NATIONAL ASS'N OF WINDOW GLASS MFRS. et al. v. UNITED STATES.

263 U.S. 403

44 S.Ct. 148

68 L.Ed. 358

NATIONAL ASS'N OF WINDOW GLASS MFRS. et al.
v.
UNITED STATES.

No. 353.

Argued Nov. 22-23, 1923.

Decided Dec. 10, 1923.

Mr. John W. Davis, and Mr. Montgomery B. Angell of New York City, for appellants.

[Argument of Counsel from pages 403-405 intentionally omitted]

Mr. Solicitor General Beck, of Washington, D. C., and Mr. Robert P. Reeder for the United states.

[Argument of Counsel from pages 405-409 intentionally omitted]

Messrs. Pierre A. White, of Cleveland, Ohio, and Mr. I. L. Bradwin, Mr. R. M. Calfee and Mr. A. O. Dickey were on the brief.

[Argument of Counsel from pages 409-411 intentionally omitted]

Mr. Justice HOLMES delivered the opinion of the Court.

1

This is a proceeding brought by the United States under the Act of July 2, 1890, c. 647, § 4 (26 Stat. 209 [Comp. St. § 8823]), to prevent an alleged violation of section 1 (Comp. St. § 8820), which forbids combinations in restraint of trade among the States. The defendants are all the manufacturers of handblown window glass, with certain of their officers, and the National Window Glass Workers, a voluntary association, its officers and members, embracing all the labor to be had for this work in the United States. The defendants established a wage scale to be in effect from September 25, 1922, to January 27, 1923, and from January 29, 1923, to June 11, 1923; and the feature that is the object of the present attack is that this scale would be issued to one set of factories for the first period and to another for the second, but that no factory could get it for both, and without it they could not get labor and therefore must stop work. After a hearing a final decree was entered enjoining the defendants from carrying out the above or any similar agreements so far as they might limit and prescribe the time during which the defendant manufacturers should operate their factories for handblown window glass. 287 Fed. 228.

2

This agreement does not concern sales or distribution, it is directed only to the way in which union labor, the only labor obtainable it is true, shall be employed in production. If such an agreement can be within the Sherman Act at least it is not necessarily so.

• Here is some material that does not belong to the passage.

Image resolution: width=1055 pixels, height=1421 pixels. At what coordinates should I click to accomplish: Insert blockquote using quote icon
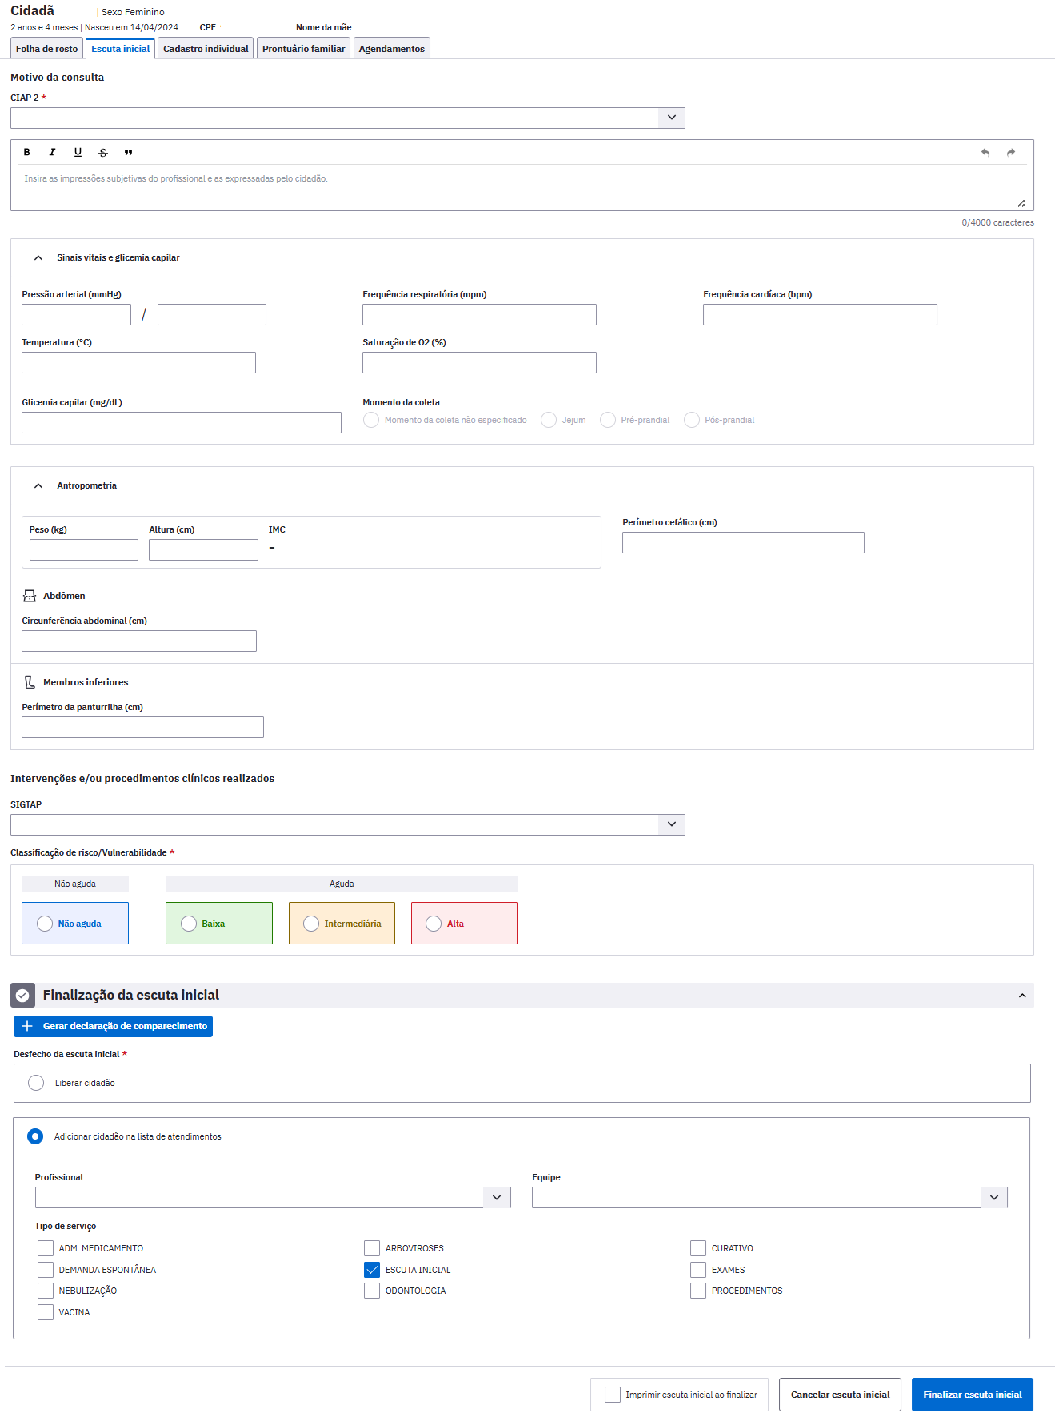(x=129, y=152)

United Mine Workers of America v. Coronado Coal Co., 259 U. S. 344, 408, 42 Sup. Ct. 570, 66 L. Ed. 975. To determine its legality requires a consideration of the particular facts. Board of Trade of Chicago v. United States, 246 U. S. 231, 238, 38 Sup. Ct. 242, 62 L. Ed. 683, Ann. Cas. 1918D, 1207.

3

The dominant fact in this case is that in the last quarter of a century machines have been brought into use that dispense with the employment of the highly trained blowers and the trained gatherers needed for the handmade glass and in that and other ways have enabled the factories using machines to produce window glass at half the cost of the handmade. The price for the two kinds is the same. It has followed of course that the companies using machines fix the price, that they make much the greater part of the glass in the market, and probably, as was testified for the defendants, that the handmakers are able to keep on only by the sufferance of the others and by working longer hours. The defendants say, and it is altogether likely, that the conditions thus brought about and the nature of the work have driven many laborers away and made it impossible to get new ones; for the work is very trying, requires considerable training, and is always liable to a reduction of wages if the machine industry lowers the price. The only chance for the handworkers has been when and where they could get cheap fuel and therefore their tendency has been to follow the discoveries of natural gas. The defendants contend with a good deal of force that it is absurd to speak of their arrangements as possibly having any effect upon commerce among the States, when manufacturers of this kind obviously are not able to do more than struggle to survive a little longer before they disappear, as human effort always disappears when it is not needed to direct the force that can be got more cheaply from water or coal.

4

But that is not all of the defendants' case. There are not twenty-five hundred men at present in the industry. The government says that this is the fault of the union; the defendants with much greater probability that it is the inevitable coming to pass. But wherever the fault, if there is any, that is the fact with which the defendants had to deal. There were not men enough to enable the factories to run continuously during the working season, leaving out the two or three summer months in which the heat makes it impossible to go on. To work undermanned costs the same in fuel and overhead expenses as to work fully manned, and therefore means a serious loss. On the other hand the men are less well off with the uncertainties that such a situation brings. The purpose of the arrangement is to secure employment for all the men during the whole of the two seasons, thus to give all the labor available to the factories, and to divide it equally among them. From the view that we take we think it unnecessary to explain how the present system sprang from experience during the war when the Government restricted production to one-half of what it had been and an accident was found of work well, or to do more than advert to the defendants' contention that with the means available the production is increased. It is enough that we see no combination in unreasonable restraint of trade in the arrangements made to meet the short supply of men.

5

Decree reversed.

6

Petition dismissed.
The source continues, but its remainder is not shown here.